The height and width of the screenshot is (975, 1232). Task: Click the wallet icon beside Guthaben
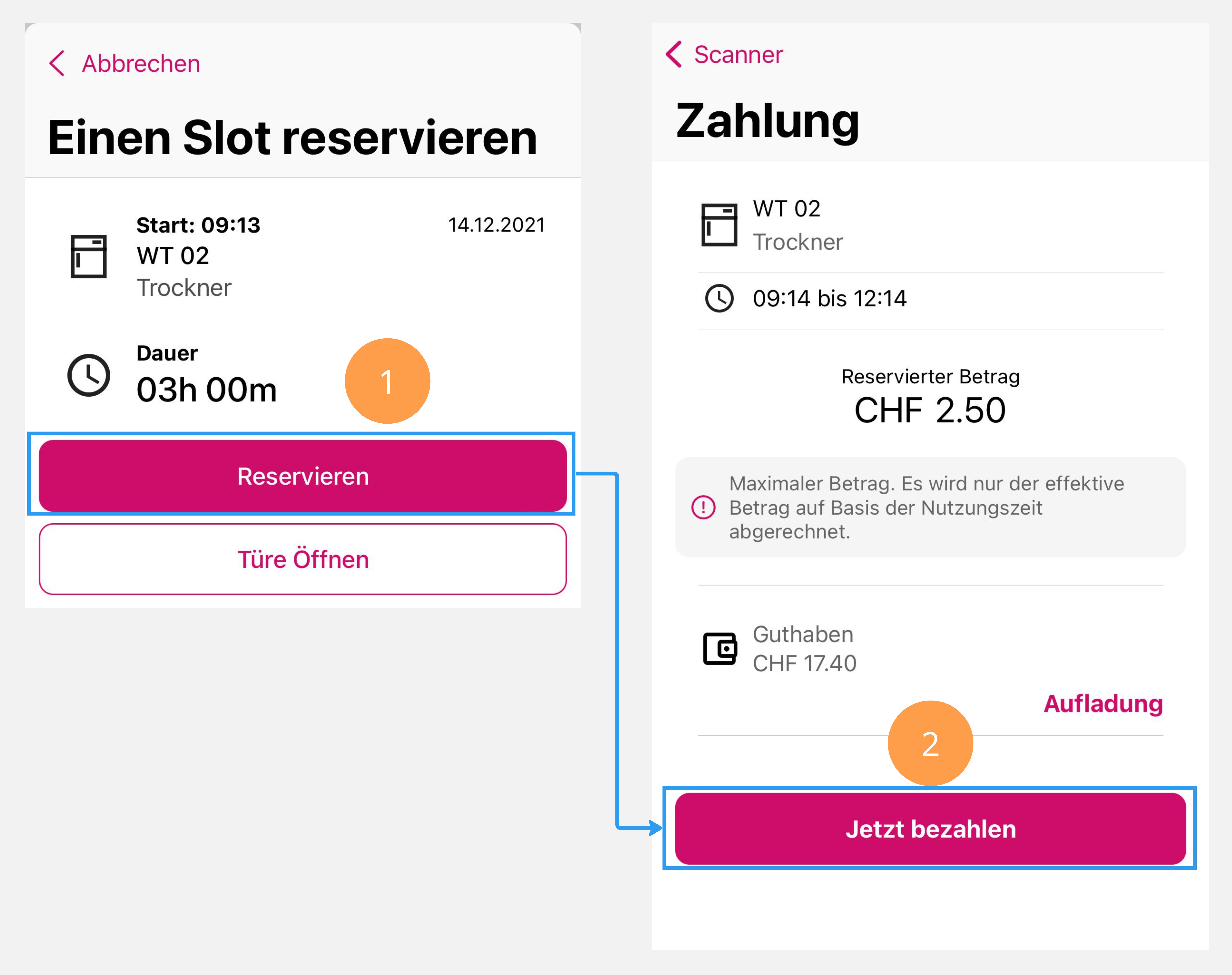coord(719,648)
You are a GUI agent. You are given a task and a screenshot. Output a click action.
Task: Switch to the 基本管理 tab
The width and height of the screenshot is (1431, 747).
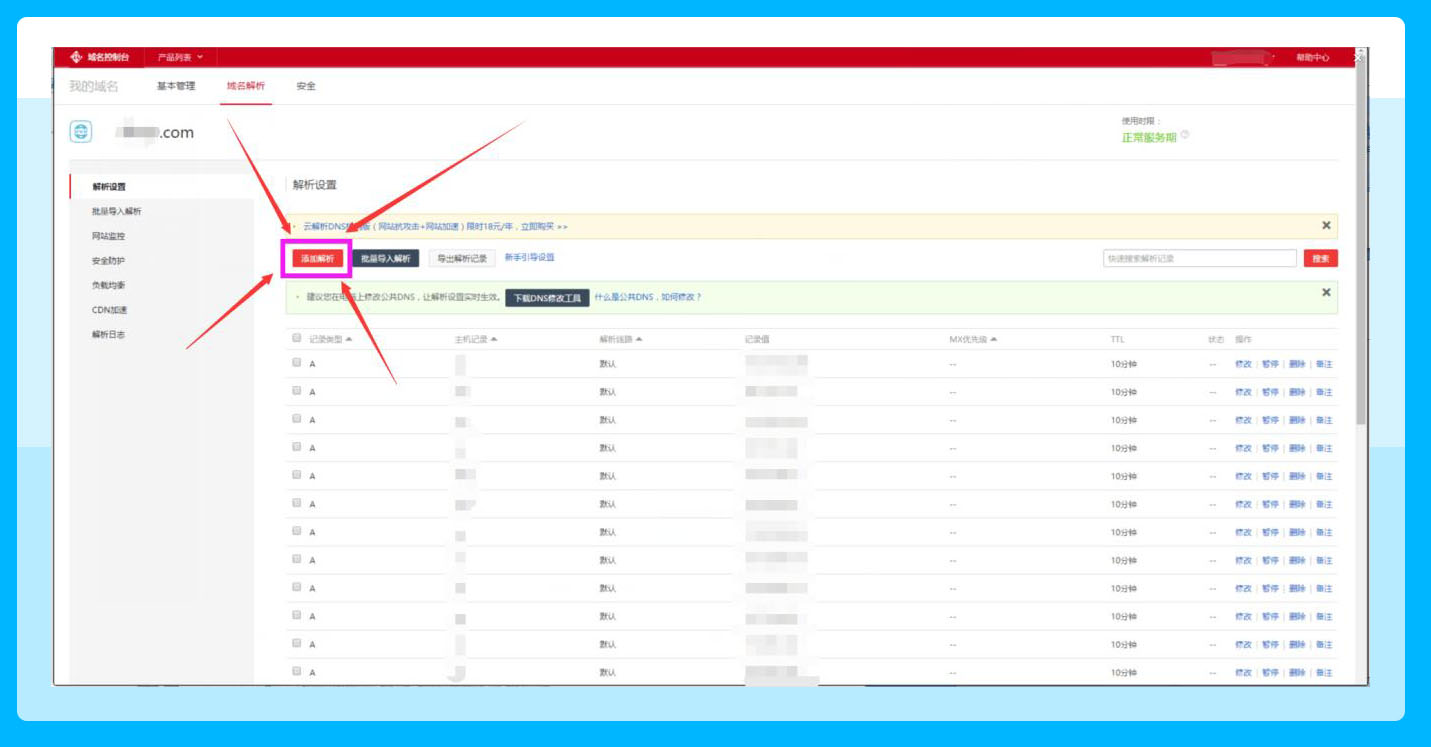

Assignment: Word for word, copy the lines from the one with "Task: Switch to the 基本管理 tab" through the end of the entries above, and do not include any picture.

Output of the exercise:
Task: Switch to the 基本管理 tab
The width and height of the screenshot is (1431, 747).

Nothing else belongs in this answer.